(Saved entries):

________________________________________

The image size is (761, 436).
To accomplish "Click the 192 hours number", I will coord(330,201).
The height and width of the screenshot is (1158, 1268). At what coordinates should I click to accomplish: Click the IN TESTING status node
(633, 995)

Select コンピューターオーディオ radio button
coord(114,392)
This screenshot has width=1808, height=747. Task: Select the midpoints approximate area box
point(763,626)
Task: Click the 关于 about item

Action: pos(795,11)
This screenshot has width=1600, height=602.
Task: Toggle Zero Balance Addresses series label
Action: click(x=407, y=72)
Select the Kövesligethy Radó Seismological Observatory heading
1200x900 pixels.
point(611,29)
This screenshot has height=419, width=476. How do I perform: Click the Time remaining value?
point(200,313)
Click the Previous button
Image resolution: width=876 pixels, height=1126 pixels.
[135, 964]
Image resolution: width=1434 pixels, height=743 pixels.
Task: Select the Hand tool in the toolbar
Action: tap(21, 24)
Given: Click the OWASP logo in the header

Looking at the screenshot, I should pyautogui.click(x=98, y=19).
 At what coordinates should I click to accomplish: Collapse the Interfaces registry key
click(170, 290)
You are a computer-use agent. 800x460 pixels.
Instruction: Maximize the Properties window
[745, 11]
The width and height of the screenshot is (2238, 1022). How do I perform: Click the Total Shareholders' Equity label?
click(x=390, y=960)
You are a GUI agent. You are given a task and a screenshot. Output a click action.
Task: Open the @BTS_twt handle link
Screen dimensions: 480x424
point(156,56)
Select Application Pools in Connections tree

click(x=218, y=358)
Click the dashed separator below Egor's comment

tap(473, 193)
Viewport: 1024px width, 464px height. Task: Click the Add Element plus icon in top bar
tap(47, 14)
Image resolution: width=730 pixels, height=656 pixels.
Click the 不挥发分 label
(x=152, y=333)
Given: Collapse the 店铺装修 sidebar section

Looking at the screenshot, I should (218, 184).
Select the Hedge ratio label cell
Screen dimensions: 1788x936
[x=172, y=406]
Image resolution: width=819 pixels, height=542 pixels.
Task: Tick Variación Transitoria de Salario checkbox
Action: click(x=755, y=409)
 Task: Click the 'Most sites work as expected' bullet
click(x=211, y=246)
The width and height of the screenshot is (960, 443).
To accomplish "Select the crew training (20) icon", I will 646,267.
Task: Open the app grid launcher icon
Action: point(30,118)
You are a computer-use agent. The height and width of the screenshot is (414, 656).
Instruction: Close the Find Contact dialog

________________________________________

(Try it): Your answer must be the records above, repeated exactly.

(Reply to the task):
The image size is (761, 436).
To accomplish "Click the 192 hours number", I will coord(330,201).
The height and width of the screenshot is (1158, 1268). At what coordinates should I click to accomplish: Click the IN TESTING status node
(633, 995)

Select コンピューターオーディオ radio button
coord(114,392)
This screenshot has width=1808, height=747. Task: Select the midpoints approximate area box
point(763,626)
Task: Click the 关于 about item

Action: pos(795,11)
This screenshot has width=1600, height=602.
Task: Toggle Zero Balance Addresses series label
Action: click(x=407, y=72)
Select the Kövesligethy Radó Seismological Observatory heading
1200x900 pixels.
point(611,29)
This screenshot has height=419, width=476. How do I perform: Click the Time remaining value?
point(200,313)
Click the Previous button
Image resolution: width=876 pixels, height=1126 pixels.
[135, 964]
Image resolution: width=1434 pixels, height=743 pixels.
Task: Select the Hand tool in the toolbar
Action: tap(21, 24)
Given: Click the OWASP logo in the header

Looking at the screenshot, I should pyautogui.click(x=98, y=19).
 At what coordinates should I click to accomplish: Collapse the Interfaces registry key
click(170, 290)
You are a computer-use agent. 800x460 pixels.
Instruction: Maximize the Properties window
[745, 11]
The width and height of the screenshot is (2238, 1022). How do I perform: Click the Total Shareholders' Equity label?
click(x=390, y=960)
You are a GUI agent. You are given a task and a screenshot. Output a click action.
Task: Open the @BTS_twt handle link
Screen dimensions: 480x424
point(156,56)
Select Application Pools in Connections tree

click(x=218, y=358)
Click the dashed separator below Egor's comment

tap(473, 193)
Viewport: 1024px width, 464px height. Task: Click the Add Element plus icon in top bar
tap(47, 14)
Image resolution: width=730 pixels, height=656 pixels.
Click the 不挥发分 label
(x=152, y=333)
Given: Collapse the 店铺装修 sidebar section

Looking at the screenshot, I should (218, 184).
Select the Hedge ratio label cell
Screen dimensions: 1788x936
[x=172, y=406]
Image resolution: width=819 pixels, height=542 pixels.
Task: Tick Variación Transitoria de Salario checkbox
Action: click(x=755, y=409)
 Task: Click the 'Most sites work as expected' bullet
click(x=211, y=246)
The width and height of the screenshot is (960, 443).
To accomplish "Select the crew training (20) icon", I will 646,267.
Task: Open the app grid launcher icon
Action: point(30,118)
You are a computer-use agent. The height and width of the screenshot is (414, 656).
Instruction: Close the Find Contact dialog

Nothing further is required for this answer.